▶ [PROMPT] Within the material below, transcribe exactly the lines from the one holding "Task: Click the Sweden flag icon" through the one holding "Given: Click the exit/logout icon", keeping both ends and skipping the rest.
-*-
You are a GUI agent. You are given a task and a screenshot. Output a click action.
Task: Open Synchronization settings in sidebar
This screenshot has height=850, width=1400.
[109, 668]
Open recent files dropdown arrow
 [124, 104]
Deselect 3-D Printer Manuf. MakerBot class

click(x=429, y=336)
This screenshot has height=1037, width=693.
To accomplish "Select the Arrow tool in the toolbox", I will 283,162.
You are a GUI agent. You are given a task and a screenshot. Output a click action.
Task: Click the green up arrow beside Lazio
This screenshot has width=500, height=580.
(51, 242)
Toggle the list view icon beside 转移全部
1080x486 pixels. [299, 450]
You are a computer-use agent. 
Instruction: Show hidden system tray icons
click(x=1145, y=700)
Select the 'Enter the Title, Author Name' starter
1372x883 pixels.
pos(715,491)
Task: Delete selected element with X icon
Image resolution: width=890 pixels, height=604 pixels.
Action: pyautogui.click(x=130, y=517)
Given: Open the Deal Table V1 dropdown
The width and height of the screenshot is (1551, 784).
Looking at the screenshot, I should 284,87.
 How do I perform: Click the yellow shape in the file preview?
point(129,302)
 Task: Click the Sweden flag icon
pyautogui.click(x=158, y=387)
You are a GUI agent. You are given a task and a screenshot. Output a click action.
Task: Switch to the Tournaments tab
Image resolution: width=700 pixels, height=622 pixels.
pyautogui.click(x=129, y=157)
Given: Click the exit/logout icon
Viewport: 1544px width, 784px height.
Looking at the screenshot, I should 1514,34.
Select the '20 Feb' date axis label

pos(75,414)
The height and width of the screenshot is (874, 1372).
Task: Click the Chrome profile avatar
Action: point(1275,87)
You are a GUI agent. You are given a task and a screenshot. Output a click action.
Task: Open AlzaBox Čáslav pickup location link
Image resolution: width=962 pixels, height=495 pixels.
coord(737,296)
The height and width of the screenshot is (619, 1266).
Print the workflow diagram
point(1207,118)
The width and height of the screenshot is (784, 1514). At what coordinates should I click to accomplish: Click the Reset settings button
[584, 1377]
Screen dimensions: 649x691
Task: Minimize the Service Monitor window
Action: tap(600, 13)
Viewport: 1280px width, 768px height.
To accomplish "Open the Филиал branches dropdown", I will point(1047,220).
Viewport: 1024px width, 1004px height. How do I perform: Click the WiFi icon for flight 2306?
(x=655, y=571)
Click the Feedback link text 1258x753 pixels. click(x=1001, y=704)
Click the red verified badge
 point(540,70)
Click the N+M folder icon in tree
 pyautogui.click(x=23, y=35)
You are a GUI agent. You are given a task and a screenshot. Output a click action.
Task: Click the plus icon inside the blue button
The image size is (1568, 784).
-*-
▶ [OUTPUT OF THE EXERCISE]
 Task: Click the Sweden flag icon
pyautogui.click(x=158, y=387)
You are a GUI agent. You are given a task and a screenshot. Output a click action.
Task: Switch to the Tournaments tab
Image resolution: width=700 pixels, height=622 pixels.
pyautogui.click(x=129, y=157)
Given: Click the exit/logout icon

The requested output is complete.